Continue the excerpt on Cano join strategies from its last line, carrying on with the PartialTimeout code.

Excerpted text —
◆ ◆ ◆

PartialResults Strategy
use cano::prelude::*;
use std::time::Duration;
#[derive(Debug, Clone, PartialEq, Eq, Hash)]
enum DataState { Start, ParallelProcessing, Aggregate, Complete }
#[derive(Clone)]
struct PrepareRequest;
#[derive(Clone)]
struct ServiceCall { name: String }
impl ServiceCall { fn new(name: &str) -> Self { Self { name: name.into() } } }
#[derive(Clone)]
struct MergePartialResults;
#[task(state = DataState)]
impl PrepareRequest {
async fn run_bare(&self) -> Result<TaskResult<DataState>, CanoError> {
Ok(TaskResult::Single(DataState::ParallelProcessing))
}
}
#[task(state = DataState)]
impl ServiceCall {
async fn run_bare(&self) -> Result<TaskResult<DataState>, CanoError> {
Ok(TaskResult::Single(DataState::Aggregate))
}
}
#[task(state = DataState)]
impl MergePartialResults {
async fn run_bare(&self) -> Result<TaskResult<DataState>, CanoError> {
Ok(TaskResult::Single(DataState::Complete))
}
}
fn build_workflow(store: MemoryStore) -> Workflow<DataState> {
// PartialResults Strategy: proceed after any 3 of 4 service calls finish
let join_config = JoinConfig::new(JoinStrategy::PartialResults(3), DataState::Aggregate)
.with_timeout(Duration::from_secs(5));
Workflow::new(Resources::new().insert("store", store))
.register(DataState::Start, PrepareRequest)
.register_split(
DataState::ParallelProcessing,
vec![
ServiceCall::new("fast-service"),
ServiceCall::new("medium-service"),
ServiceCall::new("slow-service"),
ServiceCall::new("backup-service"),
],
join_config,
)
.register(DataState::Aggregate, MergePartialResults)
.add_exit_state(DataState::Complete)
}
PartialTimeout — Deadline-Based Completion
Accepts whatever has completed when the timeout expires and proceeds with those results — the
remaining tasks are cancelled. The go-to strategy for hard SLAs. Requires .with_timeout().
PartialTimeout Strategy
use cano::prelude::*;
use std::time::Duration;
#[derive(Debug, Clone, PartialEq, Eq, Hash)]
enum DataState { Start, ParallelProcessing, Aggregate, Complete }
#[derive(Clone)]
struct LoadUserContext;
#[derive(Clone)]
struct RecommendationEngine { kind: String }
impl RecommendationEngine { fn new(kind: &str) -> Self { Self { kind: kind.into() } } }
#[derive(Clone)]
struct AggregateWithinSla;
#[task(state = DataState)]
impl LoadUserContext {
async fn run_bare(&self) -> Result<TaskResult<DataState>, CanoError> {
Ok(TaskResult::Single(DataState::ParallelProcessing))

◆ ◆ ◆

Stored data —
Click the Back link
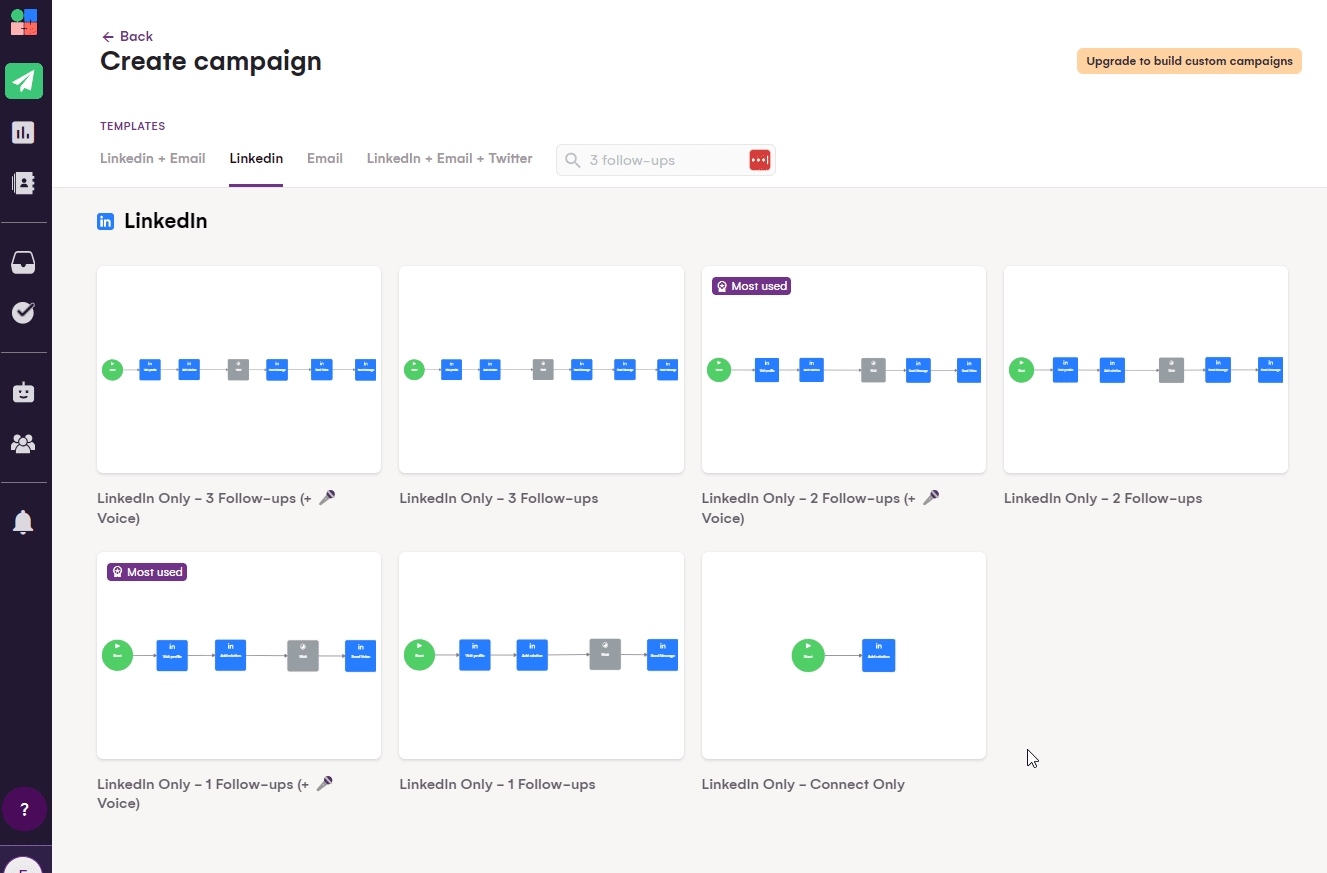 point(127,36)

◆ ◆ ◆

Reply to the exercise —
}
}
#[task(state = DataState)]
impl RecommendationEngine {
async fn run_bare(&self) -> Result<TaskResult<DataState>, CanoError> {
Ok(TaskResult::Single(DataState::Aggregate))
}
}
#[task(state = DataState)]
impl AggregateWithinSla {
async fn run_bare(&self) -> Result<TaskResult<DataState>, CanoError> {
Ok(TaskResult::Single(DataState::Complete))
}
}
fn build_workflow(store: MemoryStore) -> Workflow<DataState> {
// PartialTimeout Strategy: real-time recommendations with a 500ms SLA
let join_config = JoinConfig::new(JoinStrategy::PartialTimeout, DataState::Aggregate)
.with_timeout(Duration::from_millis(500));
Workflow::new(Resources::new().insert("store", store))
.register(DataState::Start, LoadUserContext)
.register_split(
DataState::ParallelProcessing,
vec![
RecommendationEngine::new("collaborative"),
RecommendationEngine::new("content-based"),
RecommendationEngine::new("trending"),
RecommendationEngine::new("personalized"),
],
join_config,
)
.register(DataState::Aggregate, AggregateWithinSla)
.add_exit_state(DataState::Complete)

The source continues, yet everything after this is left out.